+++ Source records

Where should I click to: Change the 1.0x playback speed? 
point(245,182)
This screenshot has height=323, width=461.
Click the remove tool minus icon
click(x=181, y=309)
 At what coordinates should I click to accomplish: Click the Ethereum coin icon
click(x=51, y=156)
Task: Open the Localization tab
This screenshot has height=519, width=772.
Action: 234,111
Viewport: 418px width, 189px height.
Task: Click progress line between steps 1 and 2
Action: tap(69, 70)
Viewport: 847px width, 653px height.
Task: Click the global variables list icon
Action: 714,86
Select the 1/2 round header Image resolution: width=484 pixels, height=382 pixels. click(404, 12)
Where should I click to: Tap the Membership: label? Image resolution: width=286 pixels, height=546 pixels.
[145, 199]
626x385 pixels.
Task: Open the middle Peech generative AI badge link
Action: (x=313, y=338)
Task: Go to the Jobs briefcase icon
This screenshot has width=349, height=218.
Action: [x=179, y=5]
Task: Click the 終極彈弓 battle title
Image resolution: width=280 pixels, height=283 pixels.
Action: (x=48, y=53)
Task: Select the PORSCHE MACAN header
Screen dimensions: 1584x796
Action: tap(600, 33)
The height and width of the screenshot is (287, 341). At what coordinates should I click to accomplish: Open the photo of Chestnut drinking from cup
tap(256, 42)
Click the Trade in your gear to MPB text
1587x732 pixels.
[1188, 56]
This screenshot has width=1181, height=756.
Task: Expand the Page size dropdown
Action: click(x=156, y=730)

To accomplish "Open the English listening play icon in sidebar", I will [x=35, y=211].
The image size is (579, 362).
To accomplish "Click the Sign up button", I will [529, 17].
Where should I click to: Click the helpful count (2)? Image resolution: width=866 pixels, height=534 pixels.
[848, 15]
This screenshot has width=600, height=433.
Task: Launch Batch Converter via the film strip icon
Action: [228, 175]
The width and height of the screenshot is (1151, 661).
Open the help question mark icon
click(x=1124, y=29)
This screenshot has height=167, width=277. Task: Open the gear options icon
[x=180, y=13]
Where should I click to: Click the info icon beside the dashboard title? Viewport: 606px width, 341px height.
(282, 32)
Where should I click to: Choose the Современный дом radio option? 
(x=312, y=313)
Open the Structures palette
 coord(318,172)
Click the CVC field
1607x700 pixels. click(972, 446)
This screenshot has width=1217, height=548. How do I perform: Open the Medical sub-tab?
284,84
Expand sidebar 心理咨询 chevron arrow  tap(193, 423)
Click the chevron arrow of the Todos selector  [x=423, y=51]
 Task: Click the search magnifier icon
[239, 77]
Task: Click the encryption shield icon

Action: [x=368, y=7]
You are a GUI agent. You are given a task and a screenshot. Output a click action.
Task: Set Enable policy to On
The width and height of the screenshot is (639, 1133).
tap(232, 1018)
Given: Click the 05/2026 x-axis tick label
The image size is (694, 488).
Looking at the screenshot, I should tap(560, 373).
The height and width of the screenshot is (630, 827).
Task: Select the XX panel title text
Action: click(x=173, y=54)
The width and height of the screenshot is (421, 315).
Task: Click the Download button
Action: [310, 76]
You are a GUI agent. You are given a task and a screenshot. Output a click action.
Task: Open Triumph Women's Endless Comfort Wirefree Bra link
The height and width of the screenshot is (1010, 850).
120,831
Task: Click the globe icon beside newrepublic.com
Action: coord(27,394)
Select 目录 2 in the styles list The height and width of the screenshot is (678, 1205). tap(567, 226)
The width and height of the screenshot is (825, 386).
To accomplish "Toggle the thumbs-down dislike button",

++++++

# What to do:
Please go through the data above and copy every line that has the word "arrow".

# Finished exercise:
Expand sidebar 心理咨询 chevron arrow  tap(193, 423)
Click the chevron arrow of the Todos selector  [x=423, y=51]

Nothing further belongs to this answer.